In addition to using cash and digital payment platforms such as Alipay and WeChat Pay, participants in the fourth Digital China Summit have another payment option: the digital renminbi (RMB), if they want to buy bottled water or snacks at the meeting venue.
After downloading a mobile app and depositing RMB, the money automatically changes into its digital form. The payment process is as simple as scanning a QR code on the app, similar to that of digital wallets, and transactions take place in real time. China has launched pilots of the digital currency in a number of cities.
Opening on Sunday in Fuzhou, capital of east China's Fujian Province, the two-day summit showcases the latest developments and applications of digital technologies including blockchain, 5G, AI and big data under the theme of "Stimulating new dynamics of data factors and embarking on a new journey for digital China."
It aims to increase industry exchanges and build cooperation platforms. Tech giants such as Huawei, Alibaba and Tencent have brought here their cutting-edge products, and participants are gathering here to pool wisdom on the improvement of e-governance and the construction of a smarter society.
China's 14th Five-Year Plan (2021-2025) highlights the development of the digital economy by promoting its deep integration with the real economy and building digital industrial clusters with international competitiveness, which will spur high-quality growth.
In a keynote speech at the opening ceremony of the summit, Huang Kunming, a member of the Political Bureau of the Communist Party of China (CPC) Central Committee and head of the Publicity Department of the CPC Central Committee, stressed the importance of pursuing self-reliant, innovation-driven and high-quality development in advancing the construction of a digital China.
ENABLING REAL ECONOMY
The use of digital technologies helped China tackle the COVID-19 epidemic in many scenarios such as contact tracing, triaging people with fevers, and telemedicine. Now China is promoting the in-depth integration of digital technologies with the real economy to upgrade its industries and blaze a path of high-quality development.

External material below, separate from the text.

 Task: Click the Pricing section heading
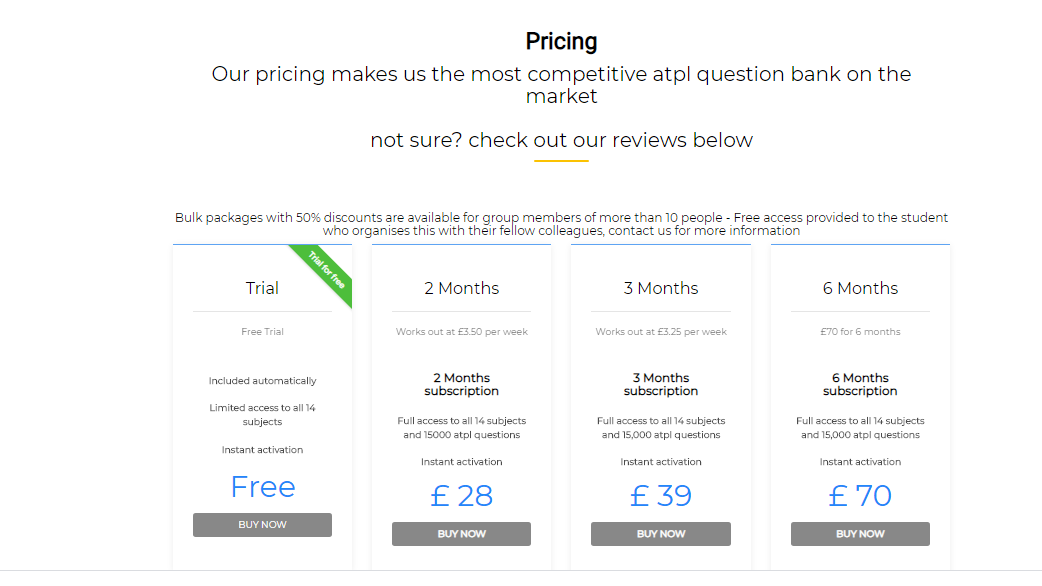point(561,42)
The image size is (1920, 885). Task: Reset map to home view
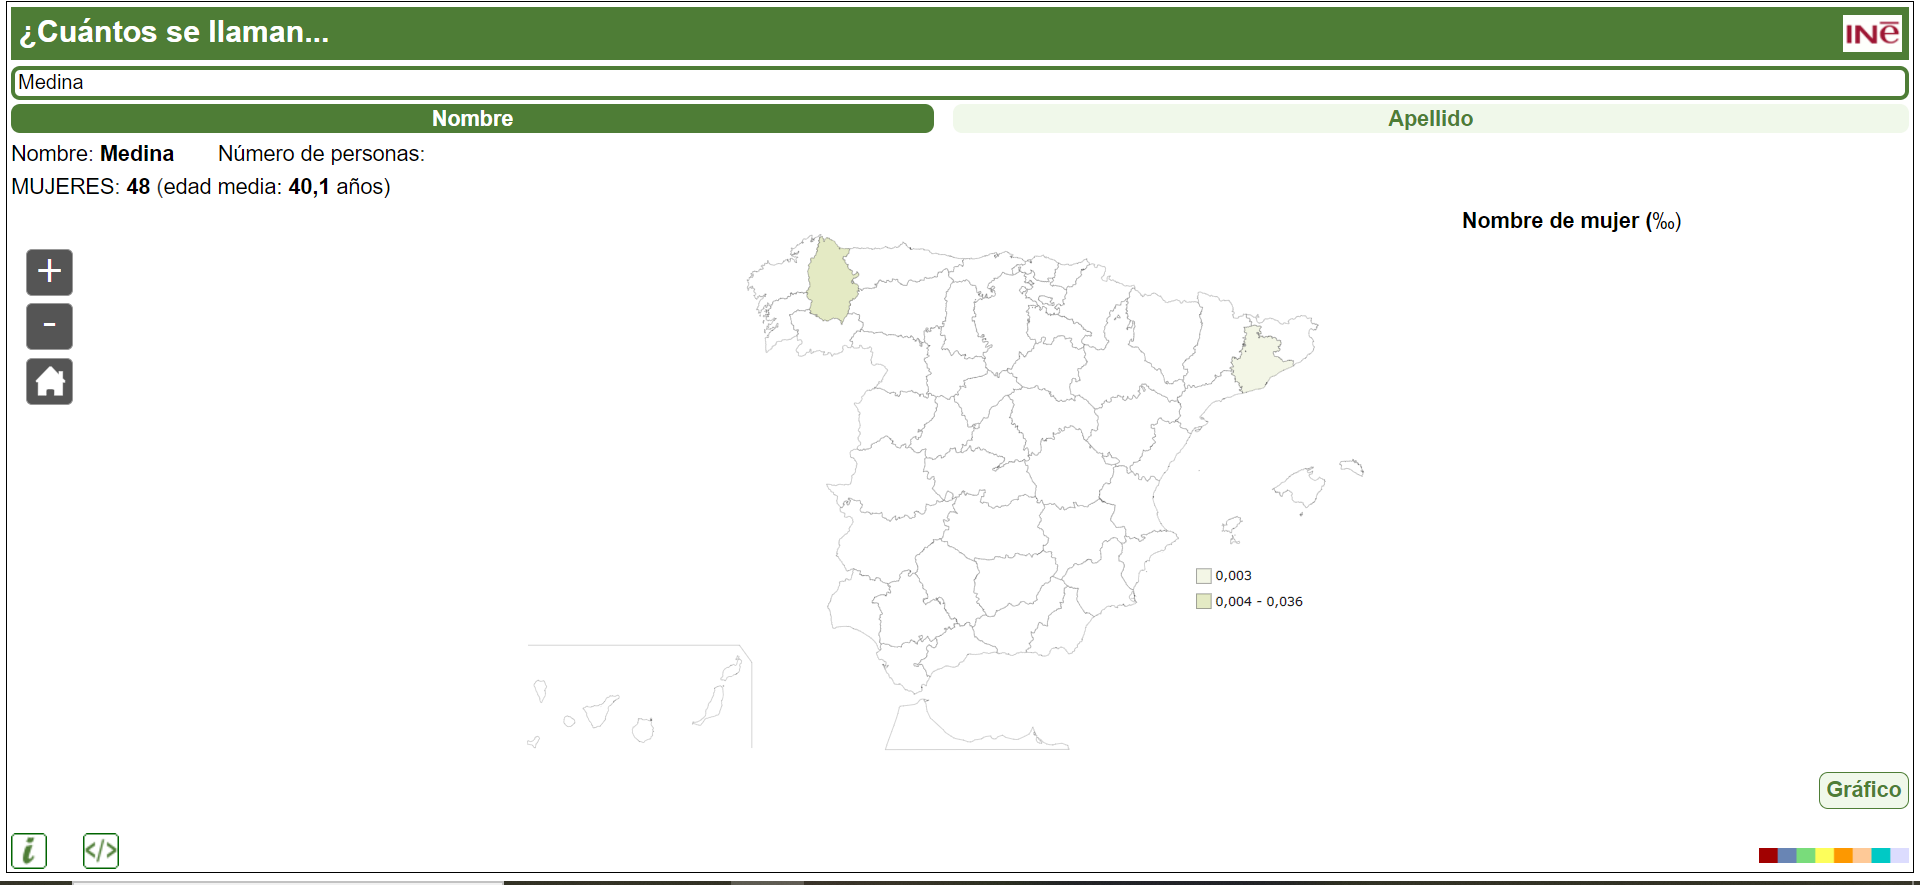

The trend of smart manufacturing has swept the country. In sportswear giant ANTA Sports' smart factory in Xiamen, workers no longer need to bundle clothes together and carry them to their next processing location.
Powered by industrial automation, big data and the Internet of Things, the workshop can carry out automatic tailoring, integrated logistics and intelligent sorting, among over a dozen functions.
A smart hanging system moves clothes around in the workshop and takes them to different floors for their next procedures, relieving workers of their previous heavy-lifting duties.
"We were inspired by the bullet train when designing the system, which allows us to trace movements to each 'stop' of the production process," said Zhong Xueliang, a project manager at the factory.
Each piece that comes out of the system is standardized and its quality is guaranteed, Zhong noted. The system can shorten the process of making one piece of clothing from at least half a month to a minimum of three and a half hours.
The Xiamen factory is just one of China's many new smart factories. In Quanzhou City, a manufacturing hub in Fujian, over 1,500 large enterprises are going through digital transformations.
"Digitalization helps increase labor productivity and economic output per person," said Yang Xueshan, a professor at Peking University. "It is essential to integrate digital tech with physical factories and the real economy."
BOOSTING RURAL VITALIZATION
Ke Hong, head of Baihu village in Fuzhou, has seen his work become much more efficient with the help of 5G-connected sensors and cameras installed around the village. He can use them to monitor the operations of infrastructure such as lampposts, a parking lot and manhole covers.
Digital technologies also allow the village's community workers to provide better health care for the elderly, particularly those who live alone or are at high risk of illness.
Ke Shunjun, 78, wears a wristband provided by the village that tracks his real-time physiological data. Medical staff are notified immediately should any emergency occur.
"My family and I feel much more at ease since I got the wristband, as all my children work outside the village," he said.
The smart village in Baihu offers a glimpse into how digital technologies are penetrating and reshaping China's rural areas — a top priority for China's policymakers as the country has shifted its focus from poverty alleviation to rural vitalization.
Smart agriculture is another bellwether of a greener and more productive future. More than 100 cameras can be found across a 5G-assisted smart tea farm in the eastern Chinese city of Fu'an, most of which are connected to the 5G network to monitor the field 24 hours a day, so that plant diseases and pests can be detected instantly, according to system technician Liu Shengquan, also a tea farmer for over 30 years.
As a result, the use of pesticides can be greatly reduced, and earnings per mu (about 0.067 hectares) can increase by 300 yuan (about 46 US dollars) to 500 yuan a year, according to Liu.
"Data will become a new resource for agricultural production," said Zhang Zujin, deputy general manager of Fu'an Nong Ken Group, a local state-owned agricultural enterprise. "Digital agriculture is ushering in new development opportunities and is expected to achieve significant growth."